[SIGCIS-Members] Correctness and verification

Sat Jul 4 15:16:13 PDT 2020

Hi Matt:

Thomas Haigh’s pair of messages do an excellent job of outlining and describing some of a large body of computer science literature relevant to Matt’s question. However, the topics he covers, such as software errors, formal methods, correctness proofs, etc., can themselves be seen as part of a more general study, called dependability or trustworthiness, which provides a conceptual basis and body of knowledge for considering and dealing also with such all too real possibilities as inadequate or absent specifications, incomplete or erroneous “proofs”, whether of software or hardware. Some references:

Schneider, Fred B.,  (Ed.).  Trust in Cyberspace: Report of the Committee on Information Systems Trustworthiness, Computer Science and Telecommunications Board, Commission on Physical Sciences, Mathematics, and Applications, National Research Council, Washington, D.C., National Academy Press (1999) 332 pp. [Full text available at: http://www.nap.edu/readingroom/books/trust/]

Cofta, Piotr. Trust, Complexity and Control, John Wiley (2007) 310 pp. [ISBN 0470061308]

and if I may be permitted:

Avizienis, A., Laprie, J.-C., Randell, B. and Landwehr, C. Basic Concepts and Taxonomy of Dependable and Secure Computing, IEEE Transactions on Dependable and Secure Computing, vol. 1, no. 1, (2004) pp.11-33. 

Cheers

Brian Randell

> On 4 Jul 2020, at 18:58, thomas.haigh at gmail.com wrote:
> 
> Returning for part II of the answer, on actual bugs.
****
Tasks to complete:
1. Please rewrite the paragraph beginning "Thomas Haigh's pair of messages" from the post on correctness and verification in two or three shorter sentences, keeping its main facts.
2. Carry on the post on correctness and verification from its final line.

Data records:
****
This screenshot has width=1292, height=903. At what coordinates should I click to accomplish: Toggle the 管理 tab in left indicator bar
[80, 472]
****
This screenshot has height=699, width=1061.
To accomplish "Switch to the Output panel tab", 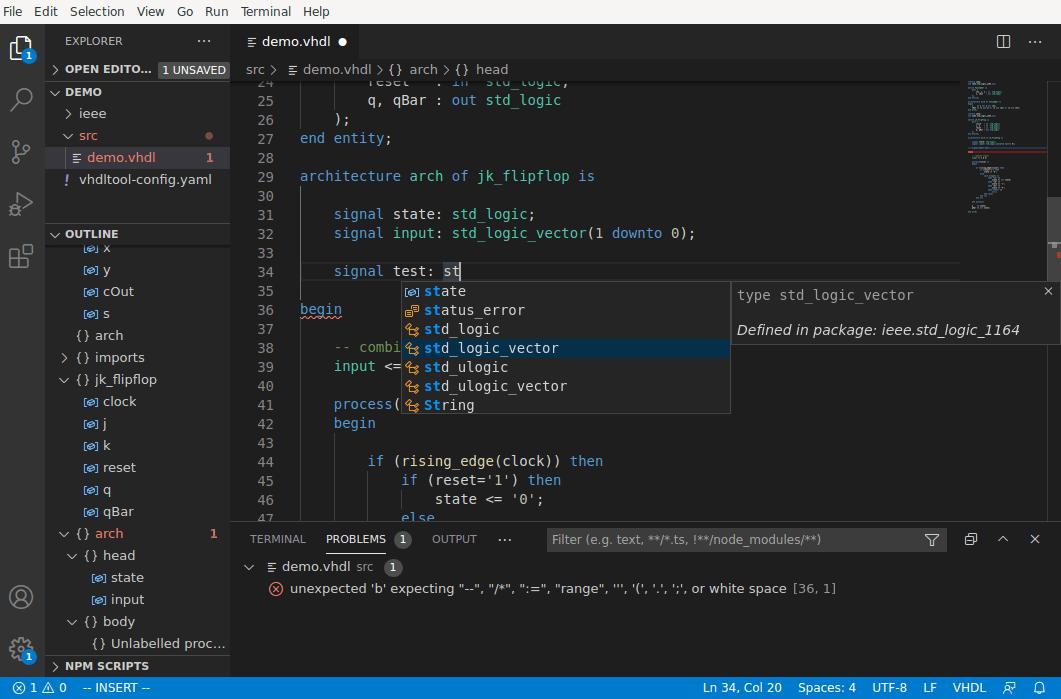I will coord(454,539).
****
Results by task:
1. Thomas Haigh's two messages outline much of the computer science literature relevant to Matt's question. Topics such as software errors, formal methods and correctness proofs belong to a broader field, dependability or trustworthiness. That field also gives a conceptual basis and body of knowledge for handling inadequate or absent specifications and incomplete or erroneous "proofs" of software or hardware.

2.
>  
> There is a huge computer science literature relevant to Matt’s question, but the key words are “correctness,” “formal methods,” “specification language” and “verification” rather than “error” or “bug.”
>  
> With the Pentium bug, IIRC some bogus value in a lookup table deep in the processor caused it to give wrong answers. That’s an example of a situation where a finished system doesn’t perform in line with requirements. But how are requirements expressed? Typically with a written specification that leaves many things ambiguous. Going back to the 1950s a lot of work in systems analysis was aimed at coming up with methods to get specifications right so that the systems built from them would do what was required.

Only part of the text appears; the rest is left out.